The electronic device 2000 may be connected to a network through a communication module 2003 (which may include, but is not limited to, components such as a network interface, etc.) to enable interaction of data with other devices (such as a user terminal or a server, etc.) through the network, such as sending data to or receiving data from other devices. The communication module 2003 may include a wired network interface, a wireless network interface, and/or the like, that is, the communication module may include at least one of a wired communication module or a wireless communication module.
The electronic device 2000 may be connected to a desired input/output device, such as a keyboard, a display device, etc., through the input/output interface 2004, and the electronic device 2000 may have a display device itself, and may be connected to other display devices through the interface 2004. Optionally, a storage device, such as a hard disk, may be connected through the interface 2004, so as to store data in the electronic device 2000 in the storage device, or read data in the storage device, and store data in the storage device in the memory 2002. It is to be appreciated that the input/output interface 2004 can be a wired interface or a wireless interface. Depending on the actual application scenario, the device connected to the input/output interface 2004 may be a component of the electronic device 2000, or may be an external device connected to the electronic device 2000 when necessary.

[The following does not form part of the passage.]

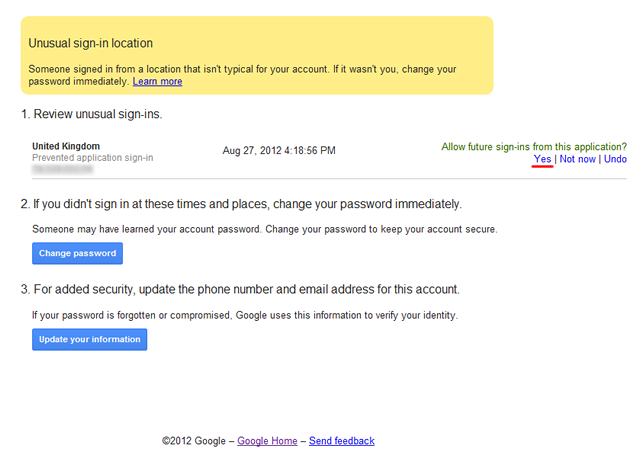Click the Someone may have learned paragraph
Viewport: 640px width, 465px height.
coord(265,229)
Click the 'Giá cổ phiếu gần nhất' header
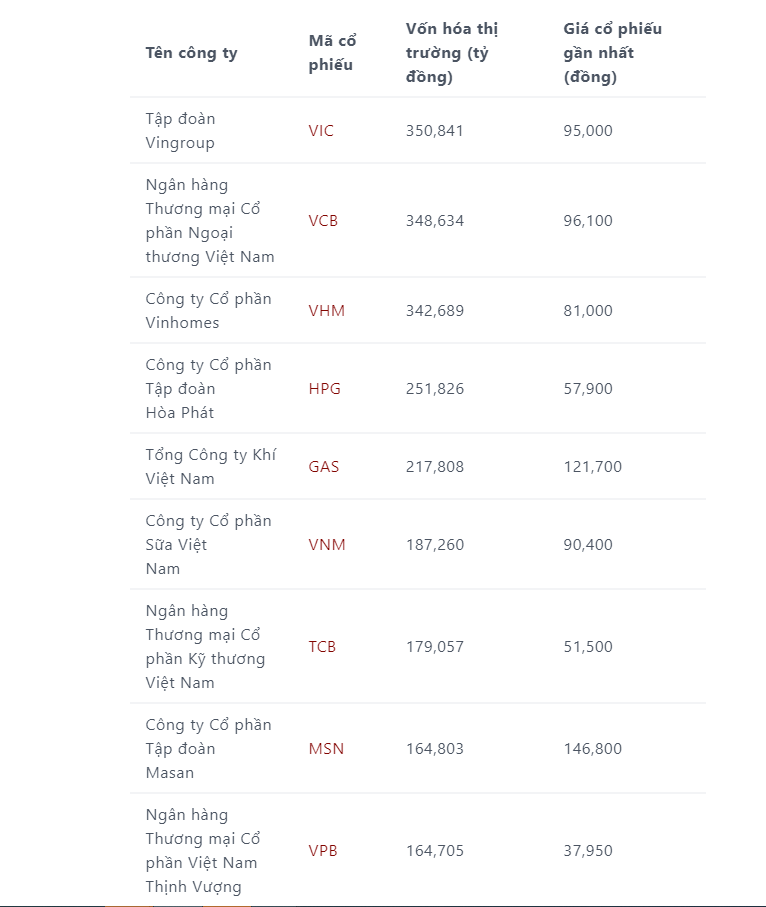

The bus 2005 used to connect the components may include a path that carries information between the components. The bus 2005 may be a PCI (Peripheral Component Interconnect) bus, an EISA (Extended Industry Standard Architecture) bus, or the like. The bus 2005 can be classified into an address bus, a data bus, a control bus, and the like according to functions.
Alternatively, for the solution provided in the embodiment of the present invention, the memory 2002 may be used for storing a computer program for executing the solution of the present invention, and the processor 2001 executes the computer program to implement the actions of the method or apparatus provided in the embodiment of the present invention.
The embodiment of the present application further provides a computer-readable storage medium, on which a computer program is stored, and when the computer program is executed by a processor, the computer program can implement the corresponding content of the foregoing method embodiment.
The embodiment of the present application further provides a computer program product, which includes a computer program that, when being executed by a processor, can implement the corresponding content of the foregoing method embodiment.
It should be noted that the terms "first," "second," "third," "fourth," "1," "2," and the like (if any) in the description and claims of this application and in the above-described drawings are used for distinguishing between similar elements and not necessarily for describing a particular sequential or chronological order. It should be understood that the data so used are interchangeable under appropriate circumstances such that the embodiments of the application described herein are capable of operation in other sequences than illustrated or otherwise described herein.
It should be understood that, although each operation step is indicated by an arrow in the flowchart of the embodiment of the present application, the implementation order of the steps is not limited to the order indicated by the arrow. In some implementation scenarios of the embodiments of the present application, the implementation steps in the flowcharts may be performed in other sequences as desired, unless explicitly stated otherwise herein. In addition, some or all of the steps in each flowchart may include multiple sub-steps or multiple stages based on an actual implementation scenario. Some or all of these sub-steps or stages may be performed at the same time, or each of these sub-steps or stages may be performed at different times. In a scenario where execution times are different, an execution sequence of the sub-steps or the phases may be flexibly configured according to requirements, which is not limited in the embodiment of the present application.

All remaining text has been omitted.